Opinion: Roger Ebert, a genuine fan’s fan
Published: Thursday, April 11, 2013
Updated: Friday, August 23, 2013 17:08
In October 2012, Roger Ebert wrote his review of Ben Affleck’s film. “Argo”: “The craft in this film is rare. It is so easy to manufacture a thriller from chases and gunfire, and so very hard to fine-tune it out of exquisite timing and a plot that’s so clear to us we wonder why it isn’t obvious to the Iranians. After all, who in their right mind would believe a space opera was being filmed in Iran during the hostage crisis? Just about everyone, it turns out. Hooray for Hollywood.” This is a masterful analysis from of a film, which would later go on to win Best Picture of the year.
As anyone who is familiar with me or my column knows, I have a soft spot for fans, particularly when it comes to film and television. I believe that the love between a fan and the project is one of the most underrated forms of affection in our society. After all, where else can someone’s unapologetic – and often over-the-top – love for something be contingent solely upon the talent of the people who produce it? That’s why I write about entertainment. For the people who care, there is precious little that matters more to them than the well-being of their favorite characters, writers, directors, producers and stories. I find the work to be rewarding and noble.
In that spirit, I would like to use my column this week to honor one of the greatest fans and ally to fans ever – Roger Ebert, who passed away after several years of battling cancer on April 4.
For those who don’t know, or just need a refresher, Ebert was a journalist and film critic for the Chicago Sun Times. His film reviews number in the hundreds since he got the job in April of 1967 and are syndicated to more than 200 other sources. He has published several books and made TV criticism popular alongside fellow Chicago Sun Times reporter Gene Siskel. Together the two debated movies every week on a PBS show called “Sneak Preview,” where they argued over the minutia of film and storytelling.
For the first time, it became acceptable and popular to not watch a movie passively. To hold the filmmakers accountable when they produced garbage and to reward those who mastered the craft.
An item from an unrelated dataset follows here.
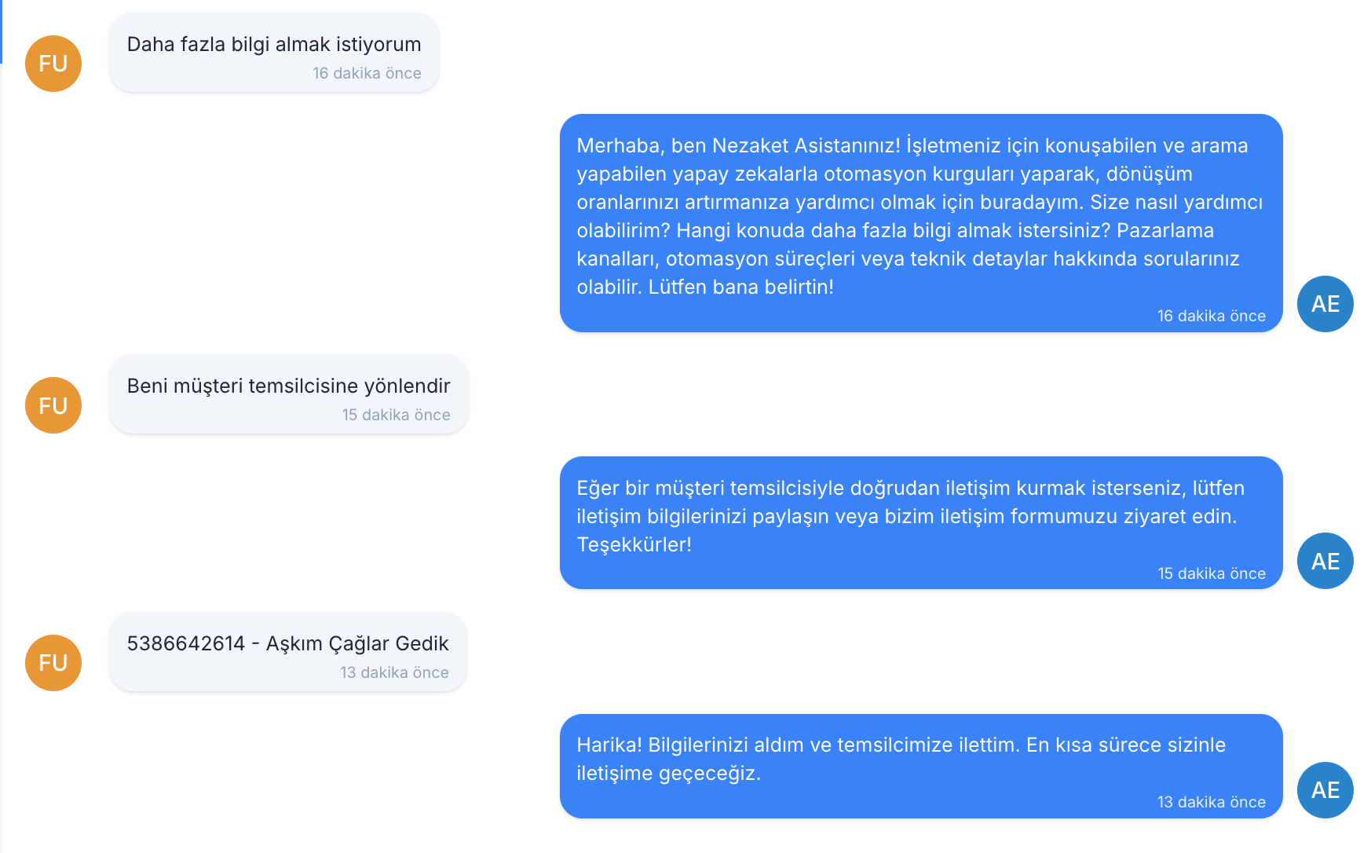The image size is (1371, 853).
Task: Click "16 dakika önce" timestamp in the greeting reply
Action: point(1211,317)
When Siskel and Ebert both agreed that a movie was good, they used the famous phrase, “Two thumbs up.” After Siskel passed away in 2009, Ebert continued what had become an American film tradition with Richard Roeper.
By 2005, Roger Ebert had made such a name for himself in the film industry that he became the first film critic to get a star on the Hollywood Walk of fame. Movies are a precious thing. They can fill two hours of someone’s time, change the minds of a generation, make us cry or simply tell people that it’s okay to laugh after tragedy.
Roger Ebert, above all else, loved movies. He was a fan. He understood the power of film to carry a great story, and he understood just what a great story could do for the world. He was a devout fan in the truest of terms. He wanted to show people what was worthy of the love that fans can produce and what was all smoke and mirrors from people trying to abuse the responsibility that comes with that level of love and devotion.
Although he has passed away, Ebert’s legacy is more than remembered. He taught the world that anyone can watch a movie passively and that, oftentimes, that’s just what they want you to do. Today, films are put under every microscope imaginable from websites like EW.com, rottentomatoes.com, Rolling Stone and countless others. The average person demands more from a film than not being bored while watching it, and America has Roger Ebert to thank for that. So, on behalf of all current and potential critics as well as movie fans in general, I’d like to thank Mr. Ebert for his 46 years of service to fans and to promise him that we’ll do our best to keep it going – for him and for the movies.